Barber (6-0) made a powerful case in the octagon, landing 68 significant strikes to Cifers’ 41. The Future came in as one of the new faces to watch on a sneaky-good undercard, having yet to lose in five professional bouts coming into the event. The 26-year-old Cifers, who took the fight on short notice, was also making her UFC debut, having brought an 8-2 record and a five-match win streak into Denver.

Barber was bigger, stronger, and more aggressive from the outset, an approach that started to pay real dividends early in the second round. A body kick to Cifers — whose corner advised her to avoid the clinch against the taller Barber after Round 1 — opened things up. A flurry of elbows and ground-and-pound finished it.

With blood pouring from Cifers’ nose, the local strawweight continued to press, her kicks and well-timed elbows ripping the cut open wider. Cifers and Barber went down in a heap early in Round 2, with the older fighter attempting a triangle and then a heel hook, to no avail. Once the Coloradoan squirted into a top position, dropping hammer after hammer, a stoppage was seemingly inevitable.

Cifers, now bleeding profusely, tried a leg lock, also without success, and Barber regained control at the top, pummeling away for more than 15 seconds before referee Kevin MacDonald called the fight.

The Future hasn’t shied away from setting the bar high: The Colorado native wants to be the youngest champion in UFC history. The record under the league’s current format rests with light heavyweight Jon Jones, who won a title in 2011 at the age of 23 years, eight months.

To that end, she shared words with White, sitting cage-side, after a dominating debut.

“I mean, that’s what I’m here to do — I’m not going to shy away from anything,” Barber said. “I’m in this career for a reason, and I’m going to state everything I want.”

The kid’s got guts. And The Future, at first blush, is staring at one heck of a present, too.

EXERCISE INSTRUCTIONS:
#1 Which referee stopped the fight described in the fight report?
#2 List every submission or hold Cifers attempted during the fight, as named in the fight report.
#3 Rewrite the passage of the fight report starting at "Cifers, now bleeding" and ending at "years, eight months.", changing "profusely" to "heavily".
The records that come next are separate material and have no connection to the fight report.

INFORMATION GIVEN:
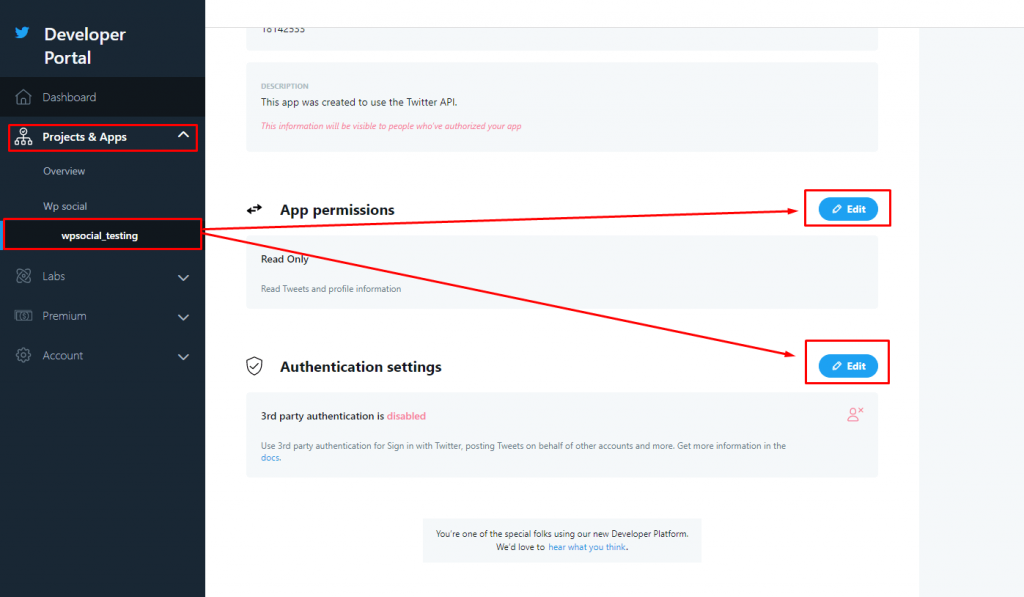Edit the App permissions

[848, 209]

--

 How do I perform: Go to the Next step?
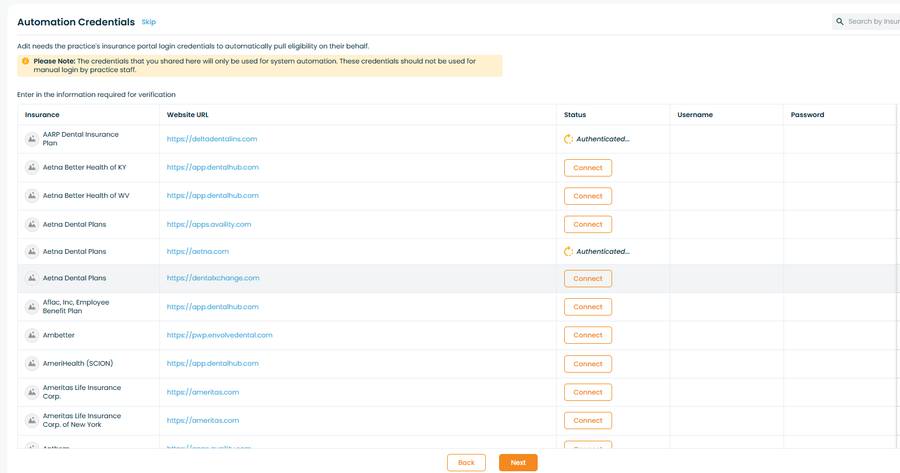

IN RESPONSE:
#1 Kevin MacDonald

#2 A triangle, a heel hook, and a leg lock.

#3
Cifers, now bleeding heavily, tried a leg lock, also without success, and Barber regained control at the top, pummeling away for more than 15 seconds before referee Kevin MacDonald called the fight.

The Future hasn’t shied away from setting the bar high: The Colorado native wants to be the youngest champion in UFC history. The record under the league’s current format rests with light heavyweight Jon Jones, who won a title in 2011 at the age of 23 years, eight months.